Commit 61f54591 authored by Daniel Drake's avatar Daniel Drake

gspawn: Optimize with posix_spawn codepath

When the amount of free memory on the system is somewhat low, gnome-shell
will sometimes fail to launch apps, reporting the error:
  fork(): Cannot allocate memory

fork() is failing here because while cloning the process virtual address
space, Linux worries that the thread being forked may end up COWing the
entire address space of the parent process (gnome-shell, which is
memory-hungry), and there is not enough free memory to permit that to
happen.

In this case we are simply calling fork() in order to quickly call exec(),
which will throw away the entirity of the duplicated VM, so we should
look for ways to avoid the overcommit check.

The well known solution to this is to use clone(CLONE_VM) or vfork(), which
completely avoids creating a new memory address space for the child.
However, that comes with a bunch of caveats and complications:

  https://gist.github.com/nicowilliams/a8a07b0fc75df05f684c23c18d7db234
  https://ewontfix.com/7/

In 2016, glibc's posix_spawn() was rewritten to use this approach
while also resolving the concerns.

Word and element location records
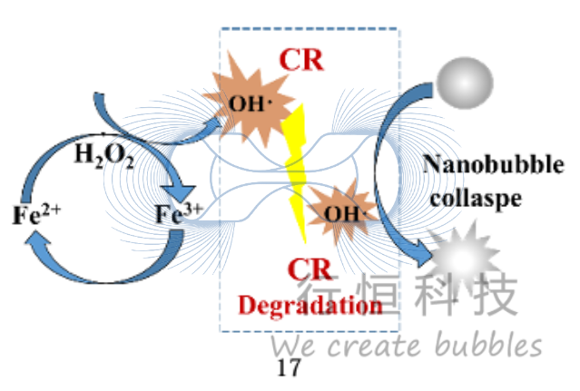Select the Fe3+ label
[x=177, y=215]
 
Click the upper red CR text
[x=300, y=60]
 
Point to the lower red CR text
[x=310, y=270]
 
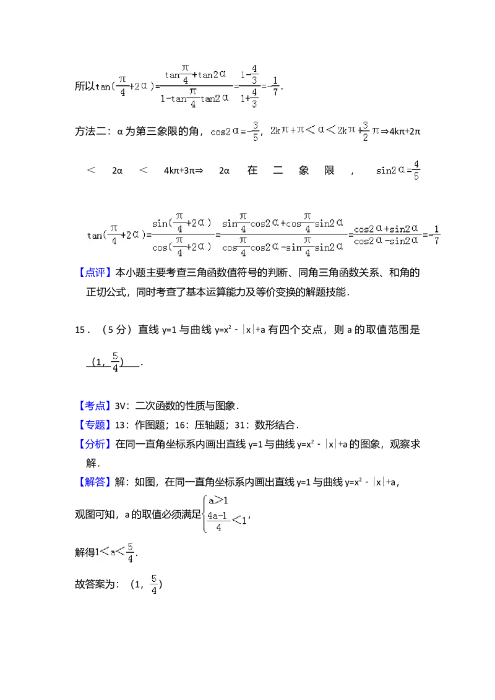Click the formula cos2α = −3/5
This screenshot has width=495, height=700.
235,131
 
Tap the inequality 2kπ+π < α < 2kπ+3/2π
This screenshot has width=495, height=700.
324,131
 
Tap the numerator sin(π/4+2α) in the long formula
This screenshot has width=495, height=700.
183,223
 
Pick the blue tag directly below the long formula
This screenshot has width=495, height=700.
96,273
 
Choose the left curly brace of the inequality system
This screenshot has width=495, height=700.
202,513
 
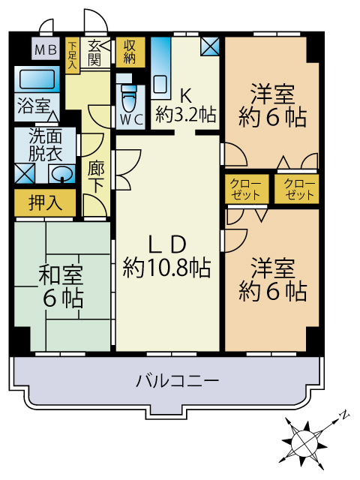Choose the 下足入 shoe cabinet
pyautogui.click(x=72, y=54)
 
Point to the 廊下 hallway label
pyautogui.click(x=95, y=178)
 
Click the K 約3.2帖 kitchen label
pyautogui.click(x=186, y=105)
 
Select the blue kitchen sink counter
pyautogui.click(x=160, y=75)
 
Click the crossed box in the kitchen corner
pyautogui.click(x=211, y=46)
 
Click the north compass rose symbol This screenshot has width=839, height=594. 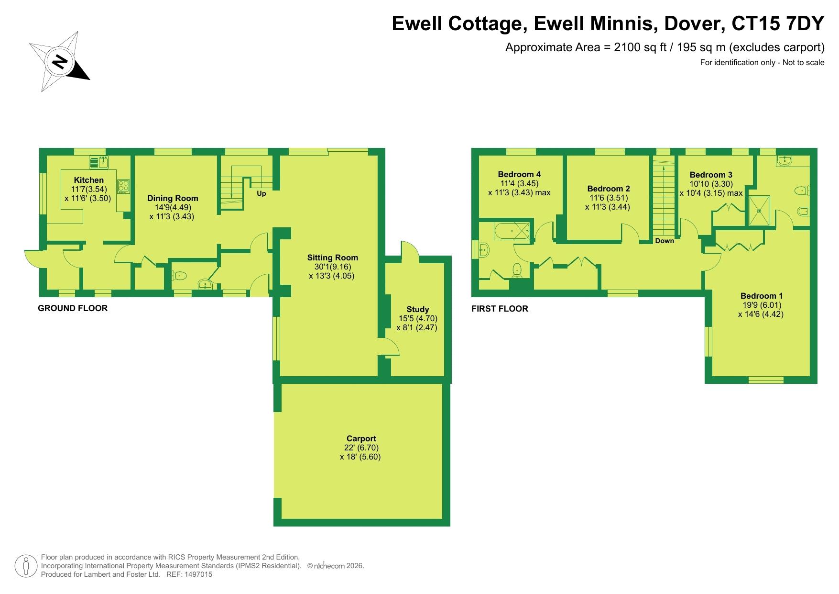point(60,62)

REQUIRED TASKS
A. In the gspawn commit message, what year was glibc's posix_spawn() rewritten?
B. Please carry on the gspawn commit message, picking up after its final sentence.
This data was drawn from a separate source, unrelated to the gspawn commit message.

ANSWER SET
A. 2016

B.
https://sourceware.org/git/gitweb.cgi?p=glibc.git;h=9ff72da471a509a8c19791efe469f47fa6977410

I experimented with a similar approach in glib, but it was not practical
because glibc has several items of important internal knowledge (such as
knowing which signals should be given special treatment because they are
NPTL implementation details) that are not cleanly exposed elsewhere.

Instead, this patch adapts the gspawn code to use posix_spawn() where
possible, which will reap the benefits of that implementation.
The posix_spawn API is more limited than the gspawn API though,
partly due to natural limitations of using CLONE_VM, so the posix_spawn
path is added as a separate codepath which is only executed when the
conditions are right. Callers such as gnome-shell will have to be modified
to meet these conditions, such as not having a child_setup function.

In addition to allowing for the gnome-shell "Cannot allocate memory"
failure to be avoided, this should result in a general speedup in this
area, because fork()'s behaviour of cloning the entire VM space
has a cost which is now avoided. posix_spawn() has also recently
been optimized on OpenSolaris as the most performant way to spawn
a child process.
parent 3524de16
......@@ -480,7 +480,7 @@ AM_CONDITIONAL(OS_WIN32_AND_DLL_COMPILATION, [test x$glib_native_win32 = xyes -a
# Checks for library functions.
AC_FUNC_ALLOCA
AC_CHECK_FUNCS(mmap posix_memalign memalign valloc fsync pipe2 issetugid)
AC_CHECK_FUNCS(timegm gmtime_r)
AC_CHECK_FUNCS(timegm gmtime_r posix_spawn)
AC_FUNC_STRERROR_R()
AC_CHECK_SIZEOF(char)
......
......@@ -30,6 +30,7 @@
#include <string.h>
#include <stdlib.h> /* for fdwalk */
#include <dirent.h>
#include <spawn.h>
#ifdef HAVE_SYS_SELECT_H
#include <sys/select.h>
......@@ -54,6 +55,22 @@
#include "glibintl.h"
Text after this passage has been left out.